AIM OF THE EXERCISE: In the material below, find all lines with the string "Given" and copy them.

SUPPLIED RECORDS:
--
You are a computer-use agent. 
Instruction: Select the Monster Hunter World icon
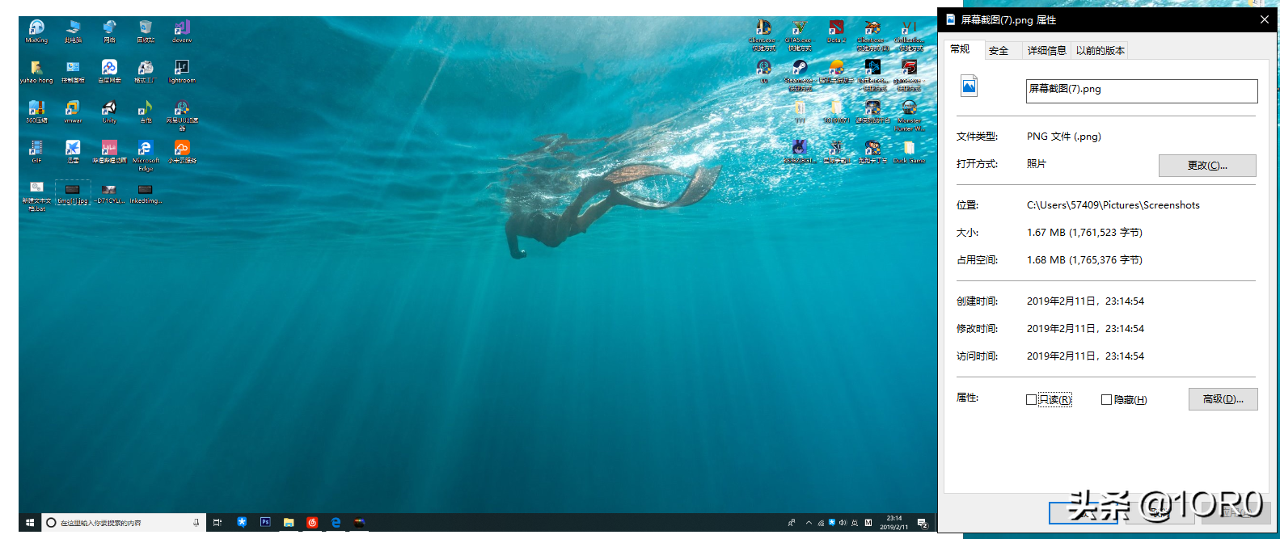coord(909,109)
--
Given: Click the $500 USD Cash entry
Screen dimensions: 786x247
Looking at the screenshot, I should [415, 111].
--
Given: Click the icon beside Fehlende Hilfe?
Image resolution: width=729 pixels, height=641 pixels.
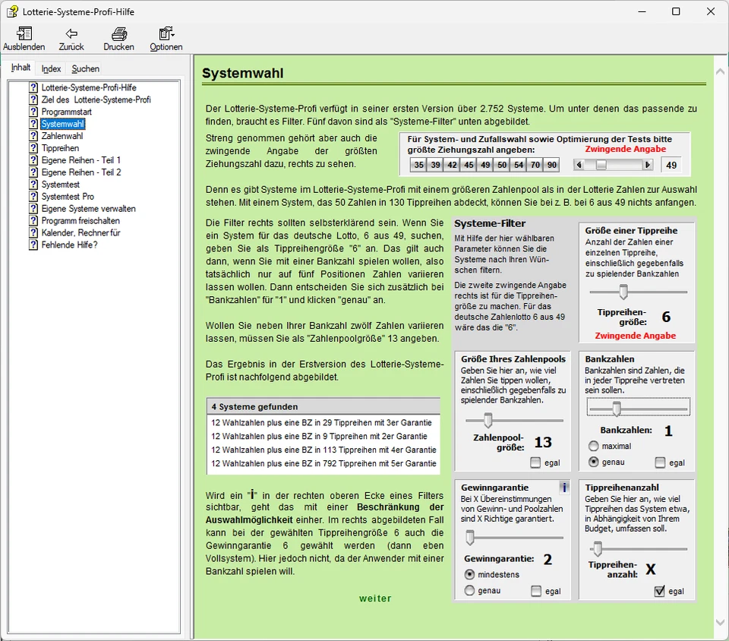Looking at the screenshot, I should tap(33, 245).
--
ANSWER TO THIS EXERCISE:
Given: Click the $500 USD Cash entry
Given: Click the icon beside Fehlende Hilfe?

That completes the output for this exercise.